:: 問題 ::
和水香庵を紹介する文章の「2023年4月に名古屋市西区」から「のか、お話をうかがいました。」まで(両端も含む)を、「茶室」を「お茶の部屋」に入れ替えて書き直してください。

![和水香庵,香川絢子,円頓寺商店街,茶室,体験,生コーヒー,茶道](https://hiroba-magazine.com/wp-content/uploads/2023/04/Movement_top.jpg)
2023年4月に名古屋市西区・円頓寺商店街にオープンした「和水香庵(なごみこうあん)」は、路面に面した茶室で誰でもお茶を点てて味わうことができるという、日本文化に気軽に触れられる場所。手がけるのは創業400年の老舗料亭で11年若女将を務めたのち、独立した香川絢子さん。どのような思いでこの場所を作ったのか、お話をうかがいました。

コレクションから取り出したデータ:

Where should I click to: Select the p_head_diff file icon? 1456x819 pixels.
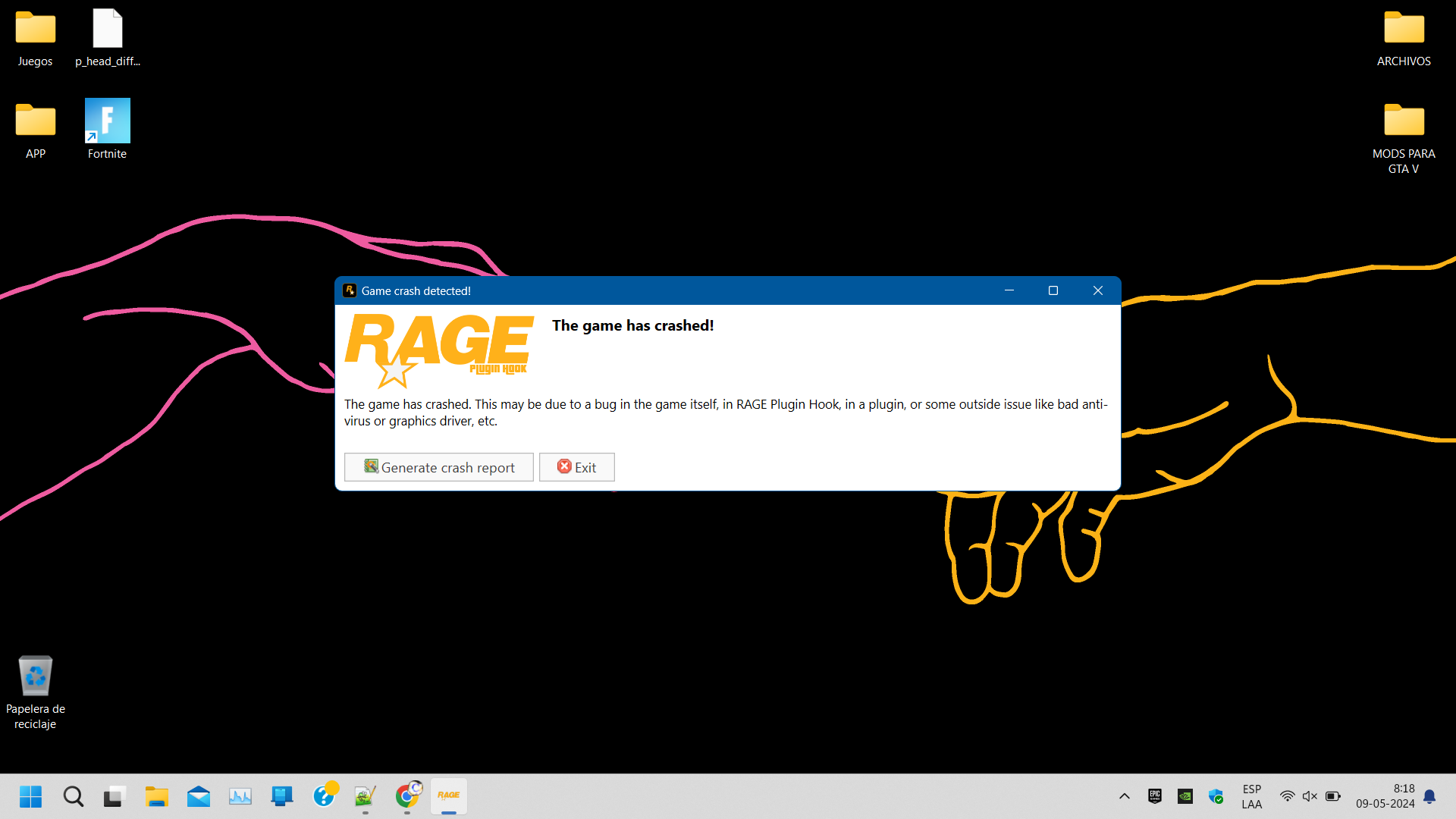107,29
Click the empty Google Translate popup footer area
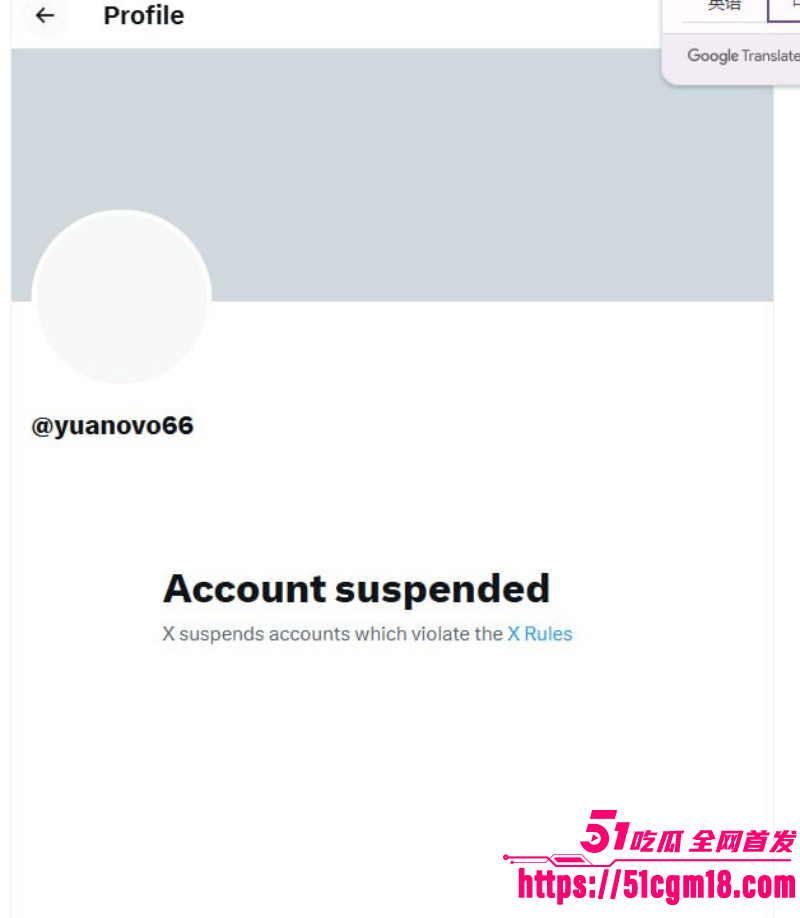800x918 pixels. coord(732,74)
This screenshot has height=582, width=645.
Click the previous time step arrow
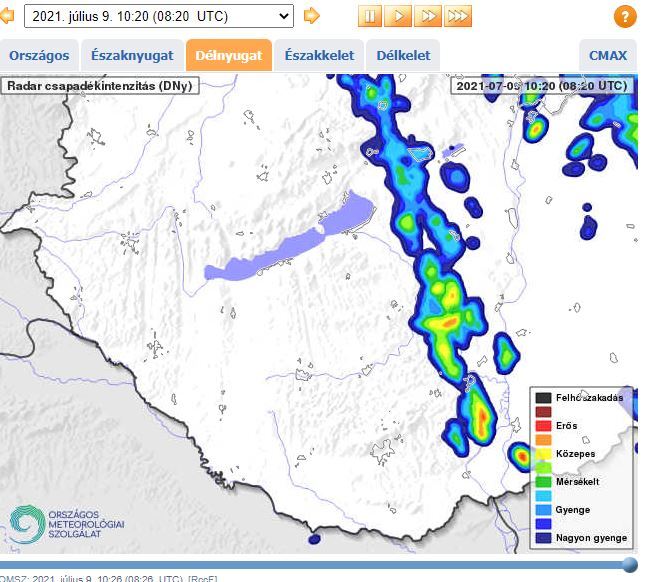coord(7,16)

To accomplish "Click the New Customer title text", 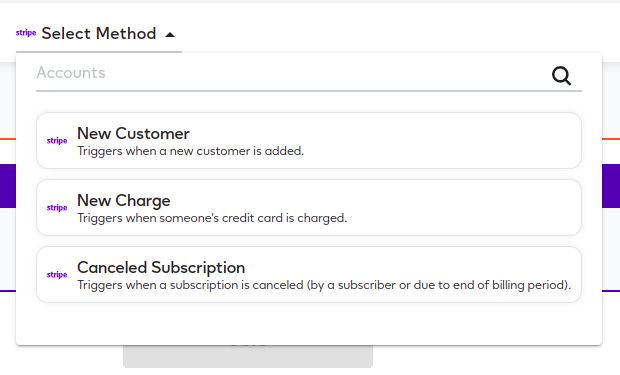I will click(133, 134).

:: 答え ::
2023年4月に名古屋市西区・円頓寺商店街にオープンした「和水香庵(なごみこうあん)」は、路面に面したお茶の部屋で誰でもお茶を点てて味わうことができるという、日本文化に気軽に触れられる場所。手がけるのは創業400年の老舗料亭で11年若女将を務めたのち、独立した香川絢子さん。どのような思いでこの場所を作ったのか、お話をうかがいました。